Manmohan Singh calls for an Indo-Nigerian partnership in 21st century

November 14th, 2007 - 2:17 am ICT by admin  
Abuja (Nigeria), Oct.15 (ANI): Addressing the joint session of the Nigerian National Assembly here today, visiting Indian Prime Minister Dr. Manmohan Singh called for an Indo-Nigerian partnership in the 21st Century, and added that for the partnership to flourish, “we have to encourage and promote broad based exchanges covering all facets of our relationship.”

He said that the partnership would be based on the fundamental principles of equality, mutual respect and mutual benefit.

Emphasizing that India and Africa have a shared destiny and a common future, the Prime Minister said: “I am deeply honoured by this opportunity to address you here today in this new temple of your democracy. I am also delighted to be in this beautiful city of Abuja, which symbolizes a dynamic Nigeria and a new dawn in the life of an ancient people.”

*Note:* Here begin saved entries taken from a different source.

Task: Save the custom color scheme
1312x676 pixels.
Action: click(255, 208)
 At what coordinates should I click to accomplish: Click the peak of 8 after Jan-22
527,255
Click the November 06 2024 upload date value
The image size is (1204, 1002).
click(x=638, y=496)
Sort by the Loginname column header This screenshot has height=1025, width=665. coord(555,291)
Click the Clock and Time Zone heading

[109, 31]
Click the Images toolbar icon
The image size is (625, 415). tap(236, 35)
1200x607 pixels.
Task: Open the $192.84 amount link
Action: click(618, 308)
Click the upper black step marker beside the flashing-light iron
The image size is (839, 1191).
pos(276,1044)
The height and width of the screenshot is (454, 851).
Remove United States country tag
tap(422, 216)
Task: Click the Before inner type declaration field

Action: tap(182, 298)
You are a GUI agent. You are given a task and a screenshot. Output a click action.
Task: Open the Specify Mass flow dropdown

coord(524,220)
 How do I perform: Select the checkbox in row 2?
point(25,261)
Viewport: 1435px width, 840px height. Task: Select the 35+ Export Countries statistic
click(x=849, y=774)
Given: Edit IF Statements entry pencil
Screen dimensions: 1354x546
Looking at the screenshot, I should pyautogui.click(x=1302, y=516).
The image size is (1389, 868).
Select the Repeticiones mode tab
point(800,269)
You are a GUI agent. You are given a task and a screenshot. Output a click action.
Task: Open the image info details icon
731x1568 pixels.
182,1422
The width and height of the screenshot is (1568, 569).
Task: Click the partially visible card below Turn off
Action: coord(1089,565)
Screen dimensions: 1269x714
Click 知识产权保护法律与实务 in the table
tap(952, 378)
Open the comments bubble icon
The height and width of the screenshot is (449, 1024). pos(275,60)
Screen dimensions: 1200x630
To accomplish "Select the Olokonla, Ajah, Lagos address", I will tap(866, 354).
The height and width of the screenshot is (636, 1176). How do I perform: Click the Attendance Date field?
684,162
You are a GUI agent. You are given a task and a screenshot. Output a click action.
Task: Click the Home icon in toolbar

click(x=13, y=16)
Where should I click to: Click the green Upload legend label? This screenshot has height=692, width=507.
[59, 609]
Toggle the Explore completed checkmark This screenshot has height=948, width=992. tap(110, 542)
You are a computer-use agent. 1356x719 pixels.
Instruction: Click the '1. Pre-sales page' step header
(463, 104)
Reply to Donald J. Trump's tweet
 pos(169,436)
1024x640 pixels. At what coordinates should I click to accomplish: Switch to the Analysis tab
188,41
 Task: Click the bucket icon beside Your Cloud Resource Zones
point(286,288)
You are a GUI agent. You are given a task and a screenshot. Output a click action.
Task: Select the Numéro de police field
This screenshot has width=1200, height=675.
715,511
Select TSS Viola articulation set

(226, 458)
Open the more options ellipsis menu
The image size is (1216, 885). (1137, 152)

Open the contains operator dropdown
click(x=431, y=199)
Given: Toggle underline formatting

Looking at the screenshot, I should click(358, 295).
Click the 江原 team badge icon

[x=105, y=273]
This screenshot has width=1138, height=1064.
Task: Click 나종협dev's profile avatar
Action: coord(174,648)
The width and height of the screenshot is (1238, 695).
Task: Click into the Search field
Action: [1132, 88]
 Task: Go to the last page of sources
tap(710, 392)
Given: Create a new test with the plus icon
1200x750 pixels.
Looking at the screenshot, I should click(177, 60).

In the past, we have shared the pain of subjugation and the joy of freedom and liberation. We have worked shoulder to shoulder in the fight against apartheid and racial discrimination. We have worked together in the Non-Aligned Movement to promote South-South cooperation for development. Today, we need to stand ever more united to meet the challenges of the new millennium,” he added.

He further went on to describe India is the largest democracy in the world and Nigeria as the largest democracy in Africa.

“We are multi-religious, multi-ethnic and multi-lingual societies. Our societies embrace modernity while preserving their traditions. There is a natural logic in ties between our two countries. The principal challenge before us remains the socio-economic development of our people. The information revolution and higher levels of literacy have raised popular expectations. Disparities are leading to social tensions. Economic growth has to be accompanied by a better distribution of its benefits,” he said.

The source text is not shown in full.